Il a fallu qu’Isabelle tombe sur des écrits de François pour réaliser ce que l’entourage et elle-même n’avaient pas su voir de sa souffrance. « Lorsque le malade ne reconnaît plus personne, c’est presque la phase terminale. II y a un long processus avant, parfois de très nombreuses années. C’est là qu’il faut agir, ne pas baisser les bras, ne pas s’isoler. J’ai été en colère contre moi-même quand j’ai réalisé que j’aurais pu l’accompagner autrement, en étant à ses côtés, sans faire à sa place. Il y a des signes avant-coureurs et il faut savoir les reconnaître. Pendant des années, il y a eu un changement de comportement qui a été mis sur le dos de la dépression post-retraite. Des tocs, des anxiétés, un sommeil perturbé, un manque de confiance, tout cela le poussait à s’isoler. Des anxiolytiques et des anti-dépresseurs lui ont été prescrits sans vraiment d’amélioration de son état. J’étais devenue son cerveau de substitution. » François est devenu dépendant d’Isabelle parce qu’il ne savait plus faire mais elle l’a compris trop tard. « Lorsqu’il ne me voyait plus, il était perdu », se souvient-elle. Son anxiété augmentait, son comportement changeait, les oublis se multipliaient et Isabelle se souvient de toutes les explications données par un entourage dérouté, qui cherchait à expliquer, « il n’assume pas bien sa retraite » ou à en plaisanter « enfin, François, tu as Alzheimer ou quoi ! », jusqu’à leur médecin qui se voulait rassurant, « François a toujours été tête en l’air ! » … Isabelle comprend avec le recul l’anxiété et les colères de son mari face aux réponses inappropriées des proches, faute de savoir ou en raison d’une forme de déni. « Il ne faut pas croire que la personne atteinte de cette maladie oublie tout, non elle est consciente et cache comme elle peut ses souffrances psychologiques.

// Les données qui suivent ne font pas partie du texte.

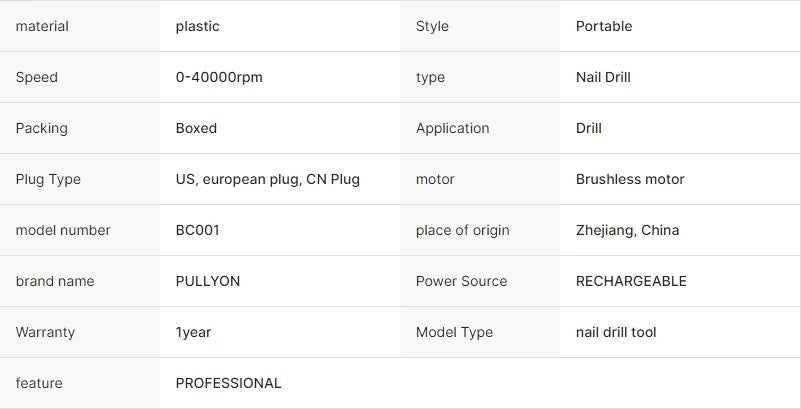Click the 'PULLYON' brand name value
The height and width of the screenshot is (409, 801).
pos(208,281)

Lorsque François a été diagnostiqué, personne n’a pris l’initiative de venir m’expliquer la maladie, de me donner des conseils pour encadrer et comprendre tous ces changements de comportement. On dit que les personnes Alzheimer deviennent violentes mais cette violence peut être une réponse à nos propres maladresses face à cette maladie complexe. »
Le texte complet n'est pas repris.